**TASK OBJECTIVE:**
Switch every "icon" to "symbol" in the lines of the material starting at the line containing "Click the top fan diamond badge icon" and ending at the end of the material, changing nothing else. Give back only those lines.

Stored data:

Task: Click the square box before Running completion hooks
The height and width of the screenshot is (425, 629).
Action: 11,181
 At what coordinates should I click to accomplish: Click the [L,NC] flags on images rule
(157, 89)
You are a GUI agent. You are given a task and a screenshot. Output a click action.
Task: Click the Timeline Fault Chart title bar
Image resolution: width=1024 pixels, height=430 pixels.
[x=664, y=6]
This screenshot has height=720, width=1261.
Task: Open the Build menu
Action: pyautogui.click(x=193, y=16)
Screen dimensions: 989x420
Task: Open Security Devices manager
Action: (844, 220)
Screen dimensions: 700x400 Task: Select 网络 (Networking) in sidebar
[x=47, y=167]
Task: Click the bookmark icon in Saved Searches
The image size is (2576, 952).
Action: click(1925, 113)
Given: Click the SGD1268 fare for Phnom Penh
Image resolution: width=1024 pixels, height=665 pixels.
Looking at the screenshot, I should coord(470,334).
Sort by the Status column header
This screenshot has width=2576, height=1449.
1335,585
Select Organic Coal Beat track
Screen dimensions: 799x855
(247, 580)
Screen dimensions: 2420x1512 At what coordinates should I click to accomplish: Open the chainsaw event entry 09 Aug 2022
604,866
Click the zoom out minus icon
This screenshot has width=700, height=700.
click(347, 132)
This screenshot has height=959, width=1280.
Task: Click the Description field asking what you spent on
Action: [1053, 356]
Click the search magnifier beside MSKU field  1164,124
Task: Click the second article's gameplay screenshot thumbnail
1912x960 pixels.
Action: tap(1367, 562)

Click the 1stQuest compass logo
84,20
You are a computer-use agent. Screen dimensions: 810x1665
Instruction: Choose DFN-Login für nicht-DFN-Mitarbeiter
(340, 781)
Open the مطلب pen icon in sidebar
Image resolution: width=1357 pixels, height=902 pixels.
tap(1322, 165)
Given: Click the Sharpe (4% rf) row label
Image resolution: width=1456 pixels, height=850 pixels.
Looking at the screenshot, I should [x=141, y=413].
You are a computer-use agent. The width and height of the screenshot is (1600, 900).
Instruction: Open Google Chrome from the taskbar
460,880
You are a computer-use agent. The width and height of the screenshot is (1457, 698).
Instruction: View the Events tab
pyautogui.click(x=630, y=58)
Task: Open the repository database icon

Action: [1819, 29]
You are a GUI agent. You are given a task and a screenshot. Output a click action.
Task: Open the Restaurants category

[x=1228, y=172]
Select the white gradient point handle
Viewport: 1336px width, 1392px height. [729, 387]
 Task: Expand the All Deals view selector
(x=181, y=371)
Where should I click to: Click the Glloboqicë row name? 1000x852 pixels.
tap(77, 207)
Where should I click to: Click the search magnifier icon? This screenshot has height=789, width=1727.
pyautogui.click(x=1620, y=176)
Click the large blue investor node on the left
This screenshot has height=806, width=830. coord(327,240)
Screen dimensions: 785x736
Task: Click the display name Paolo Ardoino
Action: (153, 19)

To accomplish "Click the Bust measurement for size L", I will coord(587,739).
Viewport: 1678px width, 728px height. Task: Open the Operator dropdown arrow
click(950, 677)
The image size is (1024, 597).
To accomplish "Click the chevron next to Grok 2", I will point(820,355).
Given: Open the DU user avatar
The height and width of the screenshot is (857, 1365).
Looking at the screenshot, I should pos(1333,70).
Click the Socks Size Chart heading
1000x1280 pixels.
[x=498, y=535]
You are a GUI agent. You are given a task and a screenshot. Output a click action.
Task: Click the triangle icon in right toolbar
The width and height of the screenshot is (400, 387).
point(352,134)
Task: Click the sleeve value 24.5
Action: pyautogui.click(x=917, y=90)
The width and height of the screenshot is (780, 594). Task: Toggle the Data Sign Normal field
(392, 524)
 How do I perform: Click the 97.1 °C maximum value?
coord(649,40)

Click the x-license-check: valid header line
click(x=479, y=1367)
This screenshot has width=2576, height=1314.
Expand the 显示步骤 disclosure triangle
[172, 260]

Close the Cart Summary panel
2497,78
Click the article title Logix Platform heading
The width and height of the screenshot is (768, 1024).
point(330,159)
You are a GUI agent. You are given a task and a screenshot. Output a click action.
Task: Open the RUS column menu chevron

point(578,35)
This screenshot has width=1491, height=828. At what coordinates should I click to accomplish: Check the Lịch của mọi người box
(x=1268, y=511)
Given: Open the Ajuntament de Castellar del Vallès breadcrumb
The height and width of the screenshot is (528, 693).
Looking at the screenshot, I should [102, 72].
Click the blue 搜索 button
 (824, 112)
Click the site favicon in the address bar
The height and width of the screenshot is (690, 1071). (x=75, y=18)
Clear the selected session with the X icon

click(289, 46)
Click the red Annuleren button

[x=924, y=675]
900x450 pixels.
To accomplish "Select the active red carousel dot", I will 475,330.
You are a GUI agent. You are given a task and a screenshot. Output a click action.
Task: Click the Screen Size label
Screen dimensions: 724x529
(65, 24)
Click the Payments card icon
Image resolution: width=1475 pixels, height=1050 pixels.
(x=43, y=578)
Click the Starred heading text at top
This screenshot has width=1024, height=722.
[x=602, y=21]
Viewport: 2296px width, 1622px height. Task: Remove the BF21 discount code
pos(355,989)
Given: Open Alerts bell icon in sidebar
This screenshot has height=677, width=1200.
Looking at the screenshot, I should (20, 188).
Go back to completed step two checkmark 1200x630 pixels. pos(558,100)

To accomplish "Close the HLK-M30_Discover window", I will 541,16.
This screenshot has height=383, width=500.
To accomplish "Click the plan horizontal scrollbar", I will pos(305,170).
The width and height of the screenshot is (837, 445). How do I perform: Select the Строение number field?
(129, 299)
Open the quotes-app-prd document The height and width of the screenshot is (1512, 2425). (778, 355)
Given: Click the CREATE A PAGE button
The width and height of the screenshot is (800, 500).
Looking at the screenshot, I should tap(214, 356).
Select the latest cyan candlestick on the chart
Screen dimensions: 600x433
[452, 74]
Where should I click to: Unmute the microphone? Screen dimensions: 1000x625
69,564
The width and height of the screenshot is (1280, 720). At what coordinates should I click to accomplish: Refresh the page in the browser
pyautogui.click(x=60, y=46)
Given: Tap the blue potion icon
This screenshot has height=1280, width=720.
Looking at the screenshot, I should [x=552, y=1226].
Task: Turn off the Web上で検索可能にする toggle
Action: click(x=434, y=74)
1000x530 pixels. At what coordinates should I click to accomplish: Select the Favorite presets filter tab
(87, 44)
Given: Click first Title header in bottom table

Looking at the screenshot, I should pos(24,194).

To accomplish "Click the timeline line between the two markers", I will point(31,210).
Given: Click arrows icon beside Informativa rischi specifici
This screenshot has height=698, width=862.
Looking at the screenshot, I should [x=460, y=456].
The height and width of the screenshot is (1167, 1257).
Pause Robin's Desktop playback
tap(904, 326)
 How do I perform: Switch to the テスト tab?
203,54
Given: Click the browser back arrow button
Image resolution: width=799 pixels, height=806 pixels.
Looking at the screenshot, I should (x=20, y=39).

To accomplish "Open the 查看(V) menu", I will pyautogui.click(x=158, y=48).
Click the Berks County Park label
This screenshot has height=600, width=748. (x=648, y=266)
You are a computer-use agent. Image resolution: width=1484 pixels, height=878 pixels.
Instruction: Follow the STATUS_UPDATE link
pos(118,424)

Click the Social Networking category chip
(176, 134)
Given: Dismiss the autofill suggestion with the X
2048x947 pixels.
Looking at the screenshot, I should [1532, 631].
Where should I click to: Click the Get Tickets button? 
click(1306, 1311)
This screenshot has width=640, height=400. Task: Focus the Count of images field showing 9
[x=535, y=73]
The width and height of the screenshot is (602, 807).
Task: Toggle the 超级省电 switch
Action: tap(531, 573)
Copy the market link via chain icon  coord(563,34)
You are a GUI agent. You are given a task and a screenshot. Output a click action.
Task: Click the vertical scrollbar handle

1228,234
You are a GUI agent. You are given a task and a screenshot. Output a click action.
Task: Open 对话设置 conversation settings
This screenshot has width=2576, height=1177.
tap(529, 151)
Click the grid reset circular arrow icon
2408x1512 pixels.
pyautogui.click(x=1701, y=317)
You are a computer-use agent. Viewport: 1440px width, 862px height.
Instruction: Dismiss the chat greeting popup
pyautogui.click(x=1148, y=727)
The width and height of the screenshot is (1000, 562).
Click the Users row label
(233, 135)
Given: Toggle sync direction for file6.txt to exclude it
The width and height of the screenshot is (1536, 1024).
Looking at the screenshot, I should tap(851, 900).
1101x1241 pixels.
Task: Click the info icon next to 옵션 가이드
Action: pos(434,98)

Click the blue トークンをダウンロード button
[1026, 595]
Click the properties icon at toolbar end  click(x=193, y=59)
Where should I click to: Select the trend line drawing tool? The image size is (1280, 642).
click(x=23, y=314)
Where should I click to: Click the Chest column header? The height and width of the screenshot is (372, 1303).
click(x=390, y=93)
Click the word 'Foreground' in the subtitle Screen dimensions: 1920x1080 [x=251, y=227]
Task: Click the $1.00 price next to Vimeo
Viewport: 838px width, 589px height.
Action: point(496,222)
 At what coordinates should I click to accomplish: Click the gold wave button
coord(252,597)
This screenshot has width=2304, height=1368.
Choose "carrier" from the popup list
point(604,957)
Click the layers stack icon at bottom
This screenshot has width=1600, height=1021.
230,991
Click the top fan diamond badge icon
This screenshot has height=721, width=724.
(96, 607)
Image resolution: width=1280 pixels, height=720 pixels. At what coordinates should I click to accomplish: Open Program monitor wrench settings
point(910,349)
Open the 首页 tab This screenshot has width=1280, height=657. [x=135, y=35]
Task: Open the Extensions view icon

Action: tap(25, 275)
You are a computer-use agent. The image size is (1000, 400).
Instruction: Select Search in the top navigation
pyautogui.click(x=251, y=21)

**FINAL ANSWER:**
Click the top fan diamond badge symbol
This screenshot has height=721, width=724.
(96, 607)
Image resolution: width=1280 pixels, height=720 pixels. At what coordinates should I click to accomplish: Open Program monitor wrench settings
point(910,349)
Open the 首页 tab This screenshot has width=1280, height=657. [x=135, y=35]
Task: Open the Extensions view symbol

Action: tap(25, 275)
You are a computer-use agent. The image size is (1000, 400).
Instruction: Select Search in the top navigation
pyautogui.click(x=251, y=21)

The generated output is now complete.